Posted by Robin Hemley on May 17, 2009 7:21 PM
It's been recently reported that Undersecretary Estela Sales of the Philippine Department of Finance believes that "novels are not educational." This leads me to believe that she must be suffering from a lack of education, or else, I and hundreds of thousands of educators around the globe who teach novels to millions of high school and college students must be horribly deluded and/or misinformed. As Ms. Sales has already told bookstore owners that she is the sole correct interpreter of an international treaty in force for over fifty years in the Philippines, I can guess that she would simply answer to stunned legions of educators around the world, "Yes. You are misinformed."

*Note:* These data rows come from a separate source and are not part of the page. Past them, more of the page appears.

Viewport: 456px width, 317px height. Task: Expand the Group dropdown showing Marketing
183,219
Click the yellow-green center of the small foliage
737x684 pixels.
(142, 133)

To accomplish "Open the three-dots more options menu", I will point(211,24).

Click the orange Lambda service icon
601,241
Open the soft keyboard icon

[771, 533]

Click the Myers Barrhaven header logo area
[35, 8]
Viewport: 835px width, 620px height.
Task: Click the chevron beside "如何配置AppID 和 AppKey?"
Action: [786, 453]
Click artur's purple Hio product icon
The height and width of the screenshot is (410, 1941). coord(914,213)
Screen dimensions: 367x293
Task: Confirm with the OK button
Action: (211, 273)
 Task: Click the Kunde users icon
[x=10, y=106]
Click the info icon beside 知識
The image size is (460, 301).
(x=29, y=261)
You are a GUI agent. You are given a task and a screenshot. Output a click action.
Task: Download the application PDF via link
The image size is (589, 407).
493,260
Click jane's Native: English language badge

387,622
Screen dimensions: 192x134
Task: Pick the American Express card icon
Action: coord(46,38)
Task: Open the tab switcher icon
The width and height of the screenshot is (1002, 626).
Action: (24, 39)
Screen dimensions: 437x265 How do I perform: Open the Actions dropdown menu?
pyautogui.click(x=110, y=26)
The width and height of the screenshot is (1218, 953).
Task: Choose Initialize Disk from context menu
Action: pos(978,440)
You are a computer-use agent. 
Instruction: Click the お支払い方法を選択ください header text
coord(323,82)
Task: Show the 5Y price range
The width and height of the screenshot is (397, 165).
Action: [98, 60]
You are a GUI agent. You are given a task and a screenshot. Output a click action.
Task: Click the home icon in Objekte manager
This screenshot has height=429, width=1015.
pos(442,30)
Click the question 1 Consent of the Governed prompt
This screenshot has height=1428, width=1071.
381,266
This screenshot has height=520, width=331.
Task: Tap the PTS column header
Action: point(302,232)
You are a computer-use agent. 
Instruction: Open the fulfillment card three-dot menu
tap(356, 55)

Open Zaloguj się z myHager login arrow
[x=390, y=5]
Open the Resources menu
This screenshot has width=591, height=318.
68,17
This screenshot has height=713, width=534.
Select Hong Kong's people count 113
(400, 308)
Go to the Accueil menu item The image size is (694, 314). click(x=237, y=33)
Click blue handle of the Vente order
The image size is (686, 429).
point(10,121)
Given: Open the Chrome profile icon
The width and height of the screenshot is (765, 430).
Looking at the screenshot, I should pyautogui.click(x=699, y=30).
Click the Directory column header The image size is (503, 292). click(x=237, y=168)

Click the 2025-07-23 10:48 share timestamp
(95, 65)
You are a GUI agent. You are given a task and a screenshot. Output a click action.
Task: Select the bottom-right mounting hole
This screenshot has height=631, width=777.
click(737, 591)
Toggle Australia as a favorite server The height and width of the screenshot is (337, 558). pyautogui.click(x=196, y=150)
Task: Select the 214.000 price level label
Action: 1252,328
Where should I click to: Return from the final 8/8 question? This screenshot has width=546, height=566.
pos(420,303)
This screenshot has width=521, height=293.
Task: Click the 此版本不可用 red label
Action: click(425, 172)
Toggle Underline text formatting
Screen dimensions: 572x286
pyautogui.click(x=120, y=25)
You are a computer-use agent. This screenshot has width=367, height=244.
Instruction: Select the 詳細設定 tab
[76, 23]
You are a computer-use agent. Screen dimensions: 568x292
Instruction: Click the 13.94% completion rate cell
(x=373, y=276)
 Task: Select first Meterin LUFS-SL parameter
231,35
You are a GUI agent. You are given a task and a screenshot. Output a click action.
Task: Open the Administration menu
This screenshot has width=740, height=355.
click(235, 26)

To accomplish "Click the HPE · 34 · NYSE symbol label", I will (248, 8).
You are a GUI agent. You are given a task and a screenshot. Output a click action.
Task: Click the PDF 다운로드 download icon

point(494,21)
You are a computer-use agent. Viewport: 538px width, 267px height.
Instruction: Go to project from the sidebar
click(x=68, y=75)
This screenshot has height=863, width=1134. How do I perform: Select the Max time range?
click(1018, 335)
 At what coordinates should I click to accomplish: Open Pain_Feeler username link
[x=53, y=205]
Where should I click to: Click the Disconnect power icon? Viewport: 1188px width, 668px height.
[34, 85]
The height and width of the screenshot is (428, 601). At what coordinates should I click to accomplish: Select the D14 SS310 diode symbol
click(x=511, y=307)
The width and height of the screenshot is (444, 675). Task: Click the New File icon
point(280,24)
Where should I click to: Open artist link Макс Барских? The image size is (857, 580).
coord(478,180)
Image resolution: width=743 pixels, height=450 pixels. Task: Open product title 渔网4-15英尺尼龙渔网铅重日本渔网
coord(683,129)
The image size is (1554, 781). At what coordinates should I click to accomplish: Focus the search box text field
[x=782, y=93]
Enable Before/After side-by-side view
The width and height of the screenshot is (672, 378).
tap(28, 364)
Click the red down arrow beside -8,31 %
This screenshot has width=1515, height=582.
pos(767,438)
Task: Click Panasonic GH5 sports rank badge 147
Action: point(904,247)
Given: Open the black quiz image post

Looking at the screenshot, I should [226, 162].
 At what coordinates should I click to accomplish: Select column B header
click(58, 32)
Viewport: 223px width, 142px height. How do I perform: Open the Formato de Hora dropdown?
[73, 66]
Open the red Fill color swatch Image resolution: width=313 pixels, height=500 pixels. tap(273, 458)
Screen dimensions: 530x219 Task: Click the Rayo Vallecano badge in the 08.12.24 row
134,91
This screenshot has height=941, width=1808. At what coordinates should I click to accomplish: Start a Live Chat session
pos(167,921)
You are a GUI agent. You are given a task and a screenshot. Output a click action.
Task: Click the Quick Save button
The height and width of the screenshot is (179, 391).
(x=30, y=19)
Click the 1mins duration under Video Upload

However, I cling to my silly notion that novels (indeed, books in general) are educational even if Undersecretary Sales says they are not. I think perhaps the solution to this Book Blockade is to offer some literature courses to Undersecretary Sales free of charge. Let me be the first person to step up and offer this freebie. Next time I'm in Manila, we can start our lessons. The Course will be titled "The Literature of Corruption," and it will teach novels that deal explicitly or implicitly with an entrenched culture of corruption. Maybe we'll start with Rizal's classic NOLI ME TANGERE. I'd also like to include a Graham Greene novel, perhaps THE HEART OF THE MATTER and definitely Aravinda Adiga's THE WHITE TIGER. That's just a start. I'm open to suggestions. I might even be able to get her some University of Iowa credit. I think it would be a great course and I'd even extend the offer to Rene Agulan, the Customs official who held up the first shipment of books in January as well as any other Customs officials who might like to learn what exactly is educational about novels.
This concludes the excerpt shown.